I’m not even going to lie… words hurt.  They especially hurt when they come from people that you loved.  The past month or so, I have been going back and fourth with my ex girlfriend.  Yes, I can admit that I jacked up our relationship that we had, but I don’t understand how she can grow to hate me as much as she does now.  We have been back and fourth for about a month.  From arguing to meeting up for lunch, to making out at lunch.  It is just a total mind fuck.  We would meet up for lunch and it seemed as if everything is back to normal, then I don’t hear from her for two days or so.  Now I am the one reaching out to her and chasing her.  I mean, how can someone that claims that they love you so much completely cut you out there life??

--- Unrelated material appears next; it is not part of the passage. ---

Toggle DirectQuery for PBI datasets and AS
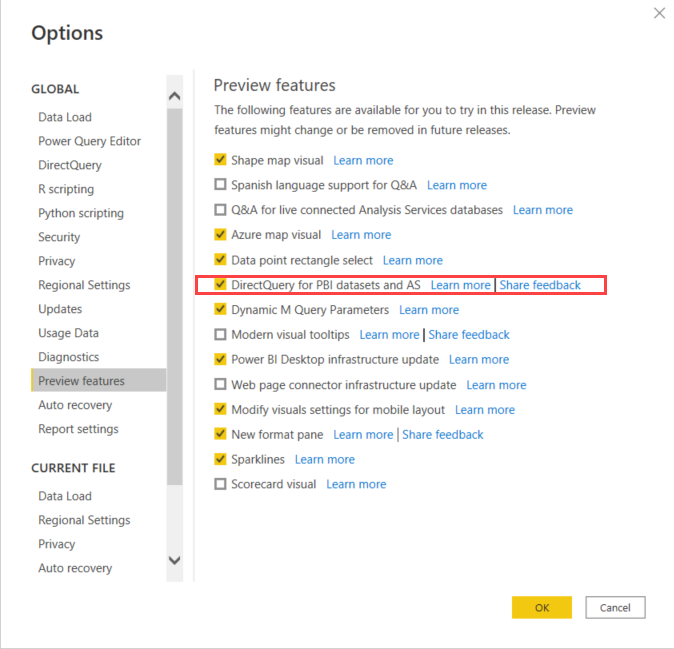tap(220, 285)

It’s crazy because even my baby mom knows how hurt I am.  I mean I am not as bad as I was, but now based off the few text messages that I received yesterday, she really stuck a dagger in my heart.  So yesterday, I text her good morning, and I was feeling really good.  She then responded with sarcasm and criticism.  I kind of blew it off, I didn’t know if she was playing or if she was serious.  Then I sent her a picture of a house that I was interested in buying.  Her response to that is what killed me.  She told me that all my ducks are not in a row, and I am not ready for a house.  I then blew that off, then I sent her a long text of who I am and my way of thinking.  She then text back and said “STOP”.  This killed me in  the inside.  To be honest, it is still killing me.  I’ve always been there for her, and always hoped the best for her.  But now it is as if she hopes the worse for me.  It’s as if she hates me.  It’s as if she hopes I fail.  It’s crazy, I told my baby mom this, and she got pissed!!!! I mean she almost cried.  She told me that she obviously doesn’t know me, and she is right, she doesn’t know me.

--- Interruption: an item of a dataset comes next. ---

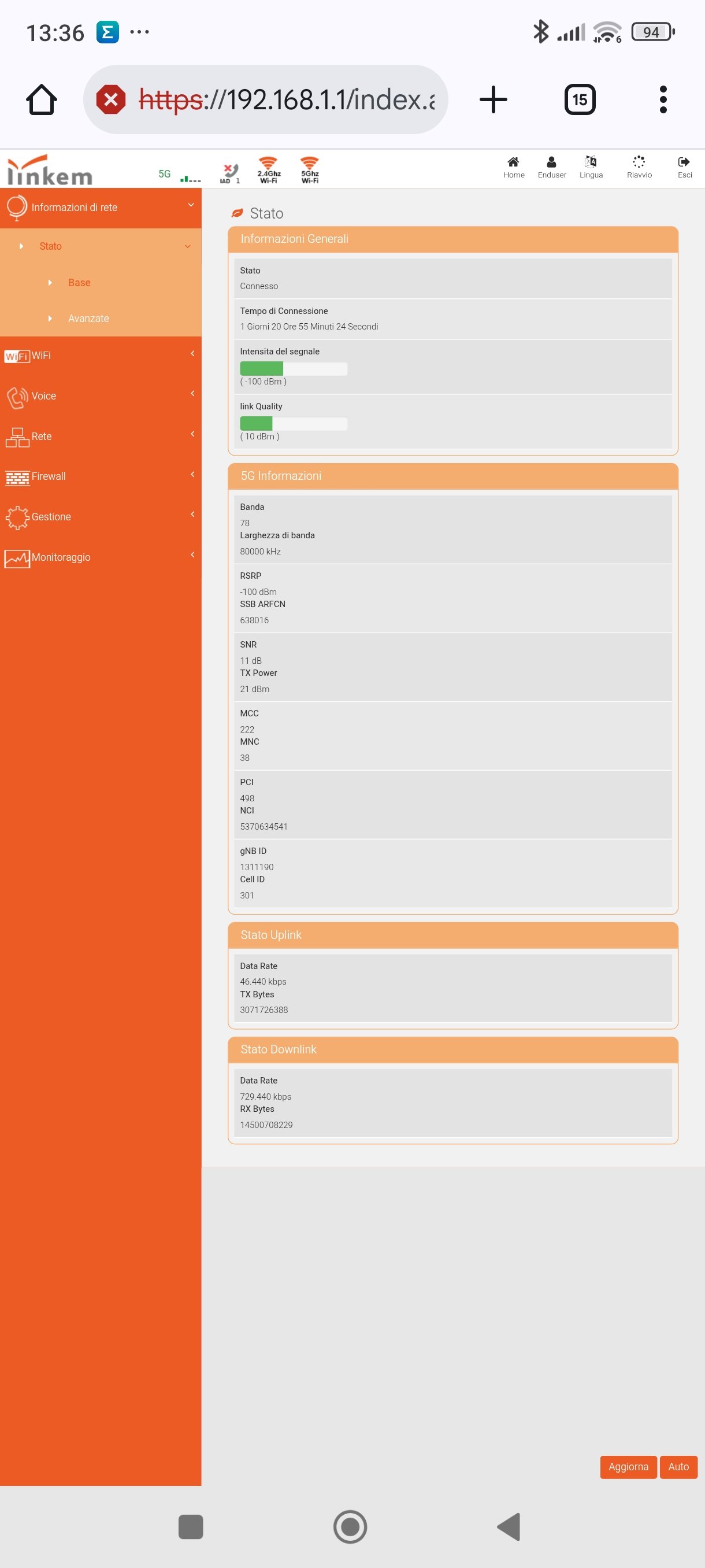Expand the WiFi sidebar menu
Viewport: 705px width, 1568px height.
[101, 355]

Everything thing in my life that I have put forth to do, I’VE DONE IT!!!! So many people criticized me, so many people didn’t believe in me, but I always over came.  From yesterday, my ex has now become toxic, and it is time to eliminate her from my life.  I’ve always eliminated toxic people from my life.  I mean not necessarily intentionally, but it was inevitable due to the law of attraction.  I knew since day one, that me and her wouldn’t last.  I knew it from the moment she told me she needed me.  I knew that her way of thinking was opposite of mine.  I also knew it when I used to talk to her about my dreams and she literally used to almost fall asleep.  Crazy thing is… the woman I used to talk to was never like this.  Granted she was married, but she always supported me.  I mean, we supported each other.  I thought on my end, I supported her.  I mean, I sincerely cared about her and her health and what she was doing with her life.  The gap between then and now is unknown.  I have no idea how she has abruptly made me out to be this evil person.  The only conclusion that I can formulate from this is, she is letting people think for her.  She is also associating and comparing me to her previous experiences.

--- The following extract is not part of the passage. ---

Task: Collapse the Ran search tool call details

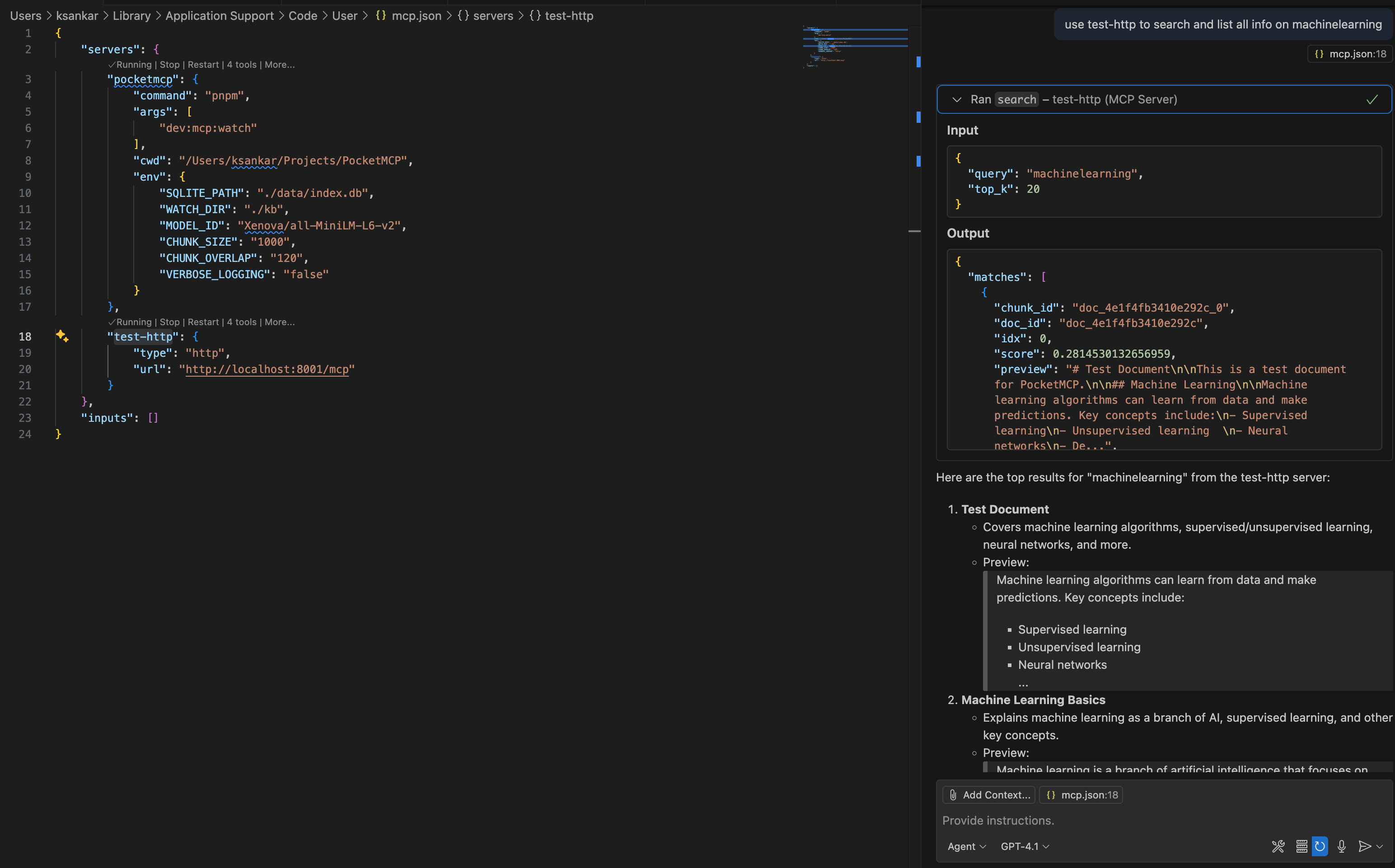Action: coord(958,99)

So now that she has said that, it is now time for me to prove her wrong.  She is now on the list of people that never had faith in me.  She can get in line because there are a lot of those individuals.  I can’t let someone that is beneath me dictate how I live my life and what I do with my life.  It gets me because this is the same woman that has been married practically three times, let three guys stay with her, and they all left her, or maybe she left them like she did me.  Now I see why.  She is the type of woman that will grow old alone and still dancing in clubs.  The way I see it, she did me a favor by leaving me.  I don’t wish anything bad on her, but she is heading down that road.  This is because she is self defeated, and just like everyone else in the world, she is a realist.  She will work till she is 60 and live a comfortable but boring life.  She will soon realize life is not all reality.  I tried to show her that, but she will have to learn on her own.

The way I see it is, this is God telling me that he has a higher plan for me.  This is God telling me, she is not the one.  Yes I am hurt, yes I have to deal with this on my own, but it is not defeating me.  This will only make me a stronger person.  Since her walking out my life, I have closed on a new client, and my business has flourished.  I feel good physically, and working on my mental capacity, and I am also working on myself spiritually.  I am raising my son into a man, and my visual has never been more clear.